College of Animal Science, National Engineering Research Center for Breeding Swine Industry, South China Agricultural University, Guangzhou 510642, China.
College of Animal Science, National Engineering Research Center for Breeding Swine Industry, South China Agricultural University, Guangzhou 510642, China; Ministry of Agriculture Key Laboratory of Tropical Agricultural Environment, South China Agricultural University, Guangzhou 510642, China; Guangdong Enterprise Lab of Healthy Animal Husbandry and Environment Control, Yunfu, Xinxing 527400, China.
Ecotoxicol Environ Saf. 2018 Jan;147:759-766. doi: 10.1016/j.ecoenv.2017.09.025. Epub 2017 Oct 10.

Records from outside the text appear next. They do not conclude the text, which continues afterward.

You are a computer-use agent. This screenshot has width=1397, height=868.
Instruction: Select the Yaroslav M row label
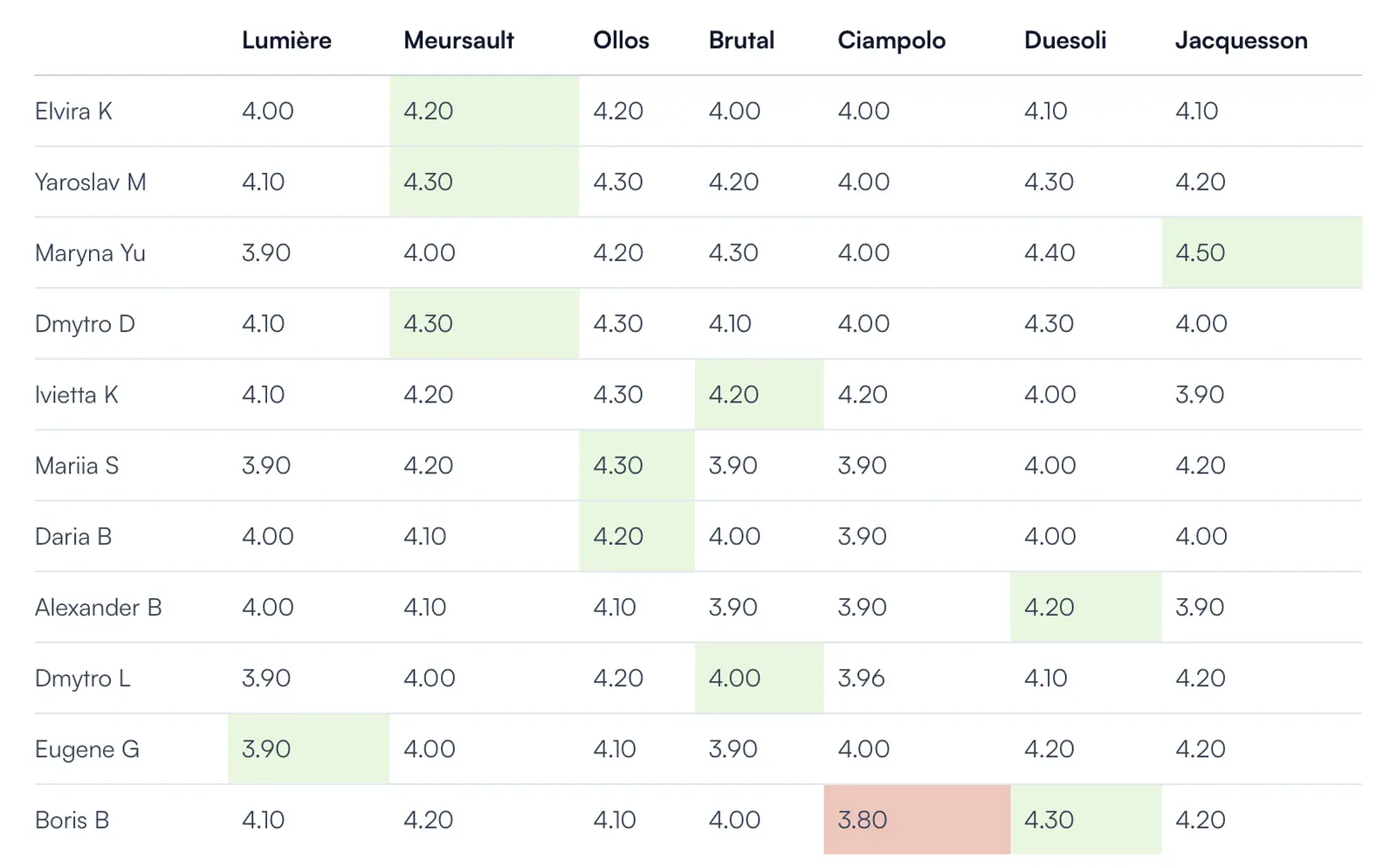90,182
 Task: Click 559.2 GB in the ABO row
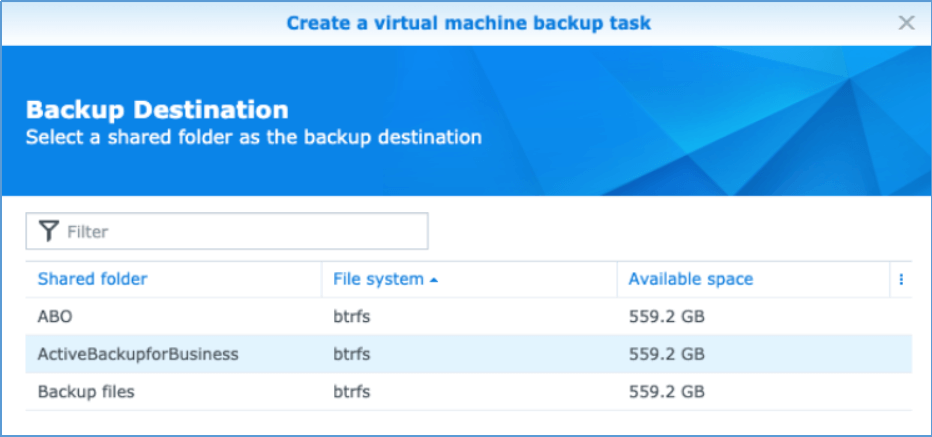coord(667,317)
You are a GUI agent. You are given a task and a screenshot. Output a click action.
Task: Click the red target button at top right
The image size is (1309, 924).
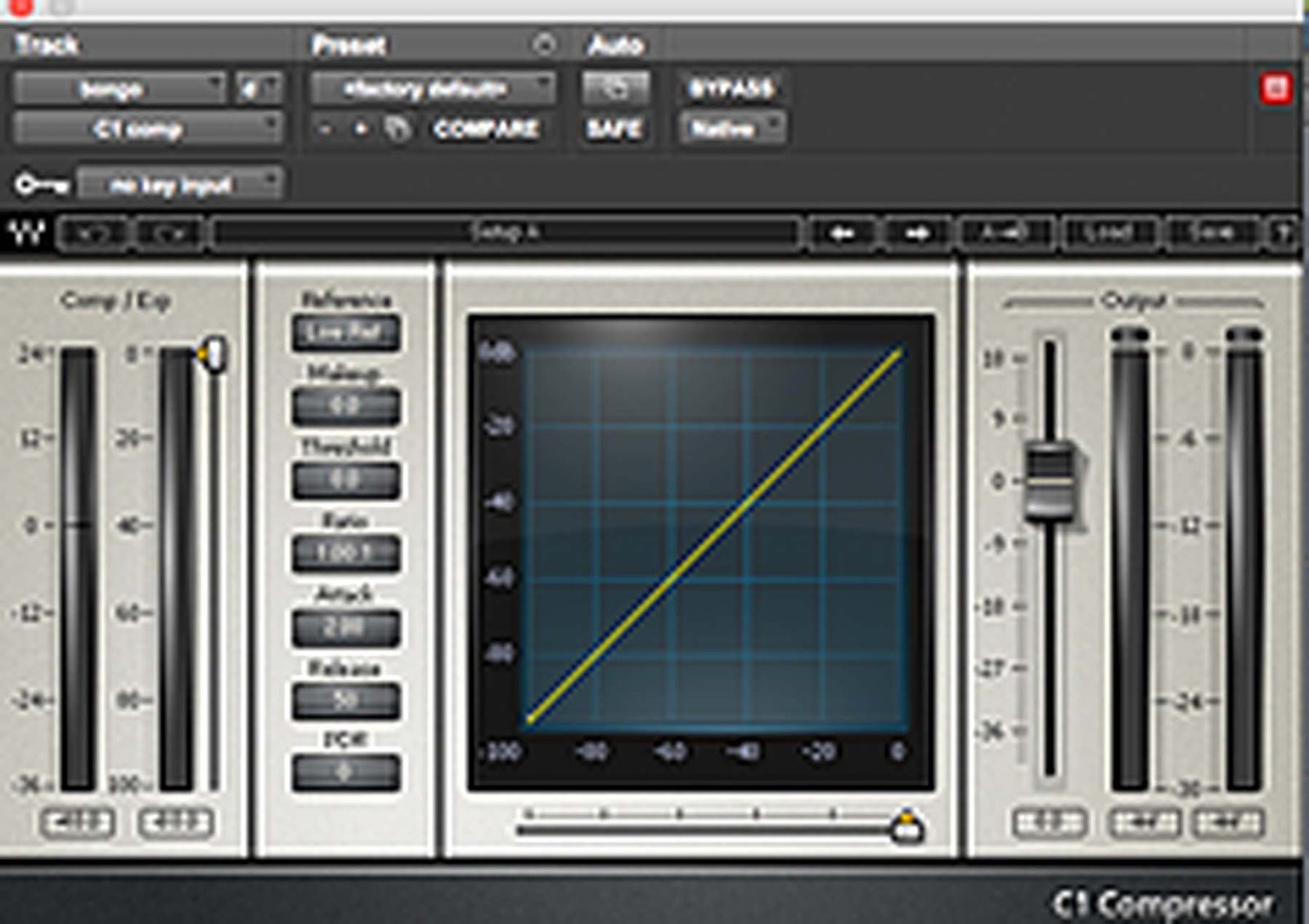(1275, 88)
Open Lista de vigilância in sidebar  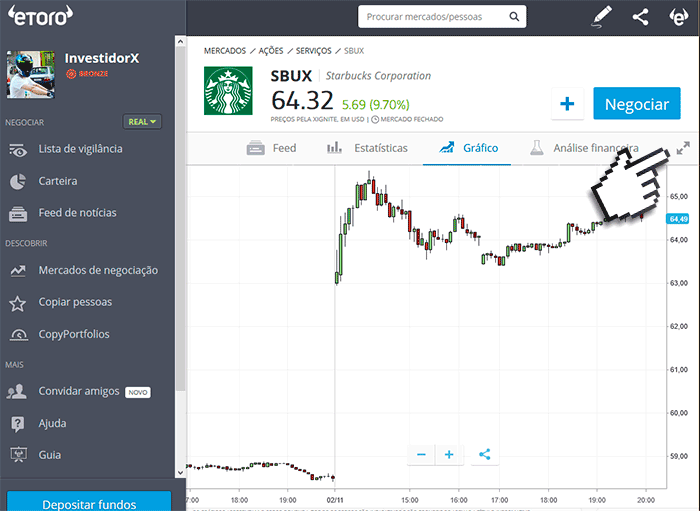click(x=80, y=149)
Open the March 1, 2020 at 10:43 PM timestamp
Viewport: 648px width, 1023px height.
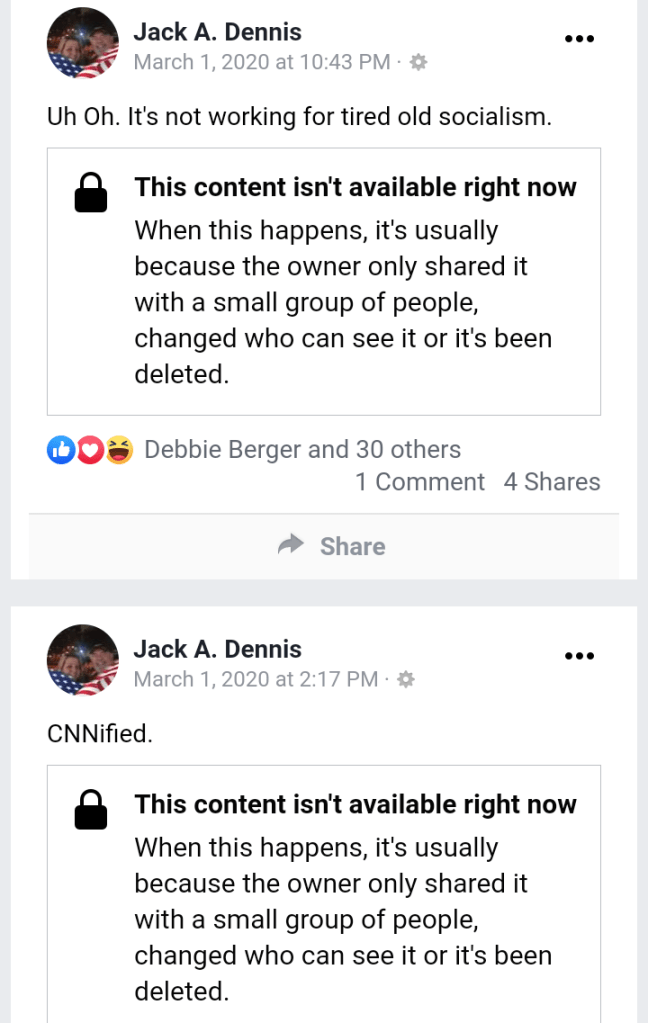[x=262, y=62]
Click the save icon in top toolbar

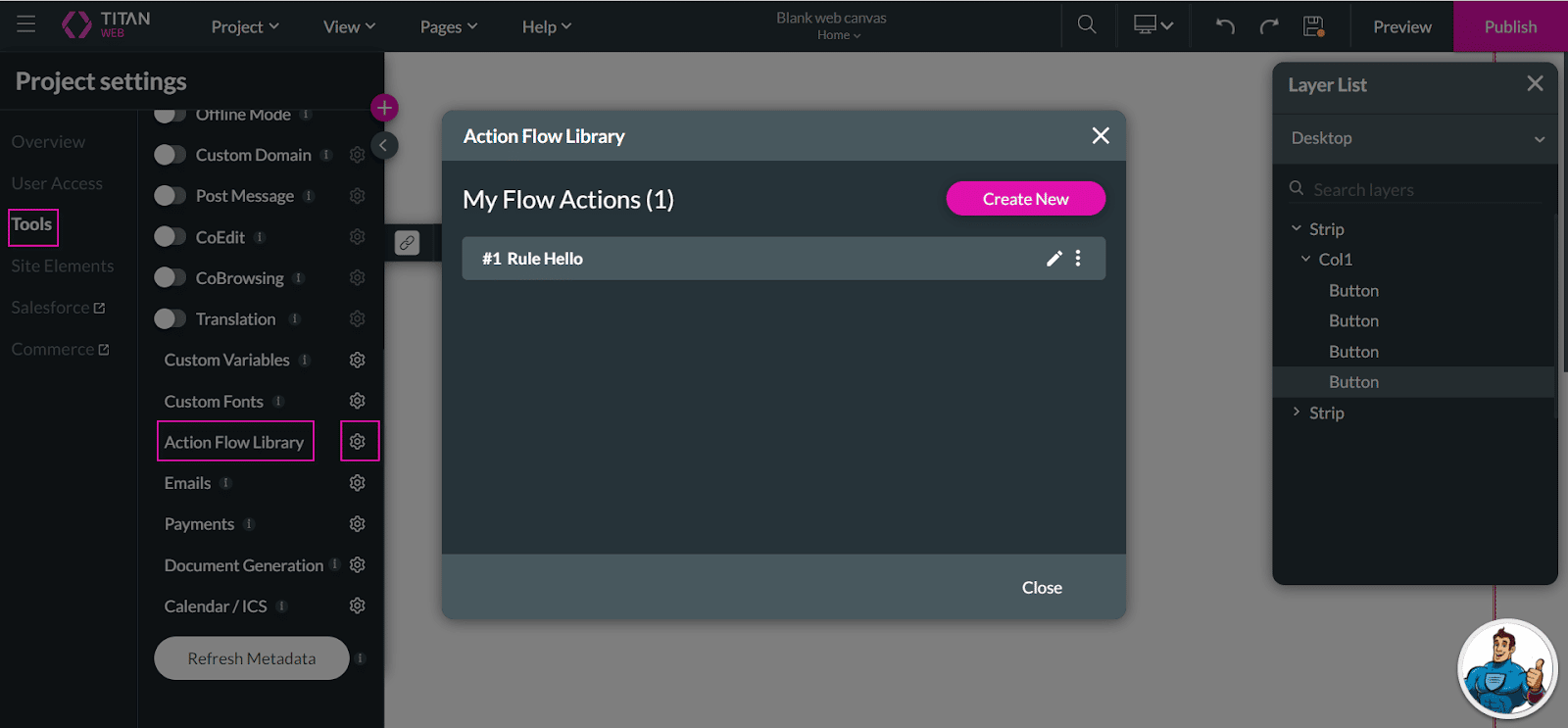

Biodegradation of antibiotic residues in the environment by microorganisms may lead to the generation of antibiotic resistance genes (ARGs), which are of great concern to human health. The aim of this study was to determine whether there is a relationship between the ability to degrade antibiotic doxycycline (DOX) and the development of resistance genes in microorganisms. We isolated and identified ten bacterial strains from a vegetable field that had received long-term manure application as fertilizer and were capable of surviving in a series of DOX concentrations (25, 50, 80, and 100mg/L). Our results showed no evidential correlation between DOX degradation ability and the development of resistance genes among the isolated microorganisms that had high DOX degradation capability (P > 0.05). This was based on the fact that Escherichia sp. and Candida sp. were the most efficient bacterial strains to degrade DOX (92.52% and 91.63%, respectively), but their tetracycline resistance genes showed a relatively low risk of antibiotic resistance in a 7-day experiment. Moreover, the tetM of the ribosomal protection protein genes carried by these two preponderant bacteria was five-fold higher than that carried by other isolates (P < 0.05). Pearson correlations between the C/C of DOX and tet resistance genes of three isolates, except for Escherichia sp. and Candida sp., showed remarkable negative correlations (P < 0.05), mainly because tetG markedly increased during the DOX degradation process. Our results concluded that the biodegradation of antibiotic residues may not necessarily lead to the development of ARGs in the environment. In addition, the two bacteria that we isolated, namely, Escherichia sp. and Candida sp., are potential candidates for the engineering of environmentally friendly bacteria.
环境中微生物对抗生素残留的生物降解可能导致抗生素耐药基因(ARGs)的产生,这对人类健康有很大的影响。本研究旨在确定抗生素土霉素(DOX)降解能力与微生物耐药基因发展之间是否存在关系。我们从长期施用粪肥作为肥料的蔬菜田中分离并鉴定了十株能够在一系列 DOX 浓度(25、50、80 和 100mg/L)下存活的细菌。我们的结果表明,在具有高 DOX 降解能力的分离微生物中,DOX 降解能力与耐药基因的发展之间没有明显的相关性(P > 0.05)。这是基于以下事实:大肠杆菌和假丝酵母是降解 DOX 最有效的细菌菌株(分别为 92.52%和 91.63%),但它们的四环素耐药基因在 7 天的实验中显示出相对较低的抗生素耐药风险。此外,这两种优势菌携带的核糖体保护蛋白基因的 tetM 比其他分离株高五倍(P < 0.05)。除大肠杆菌和假丝酵母外,三种分离株中 DOX 的 C/C 与 tet 耐药基因之间的 Pearson 相关性呈显著负相关(P < 0.05),主要是因为在 DOX 降解过程中 tetG 明显增加。我们的研究结果表明,抗生素残留的生物降解不一定会导致环境中 ARGs 的发展。此外,我们分离的两种细菌,即大肠杆菌和假丝酵母,可能是工程菌的潜在候选菌。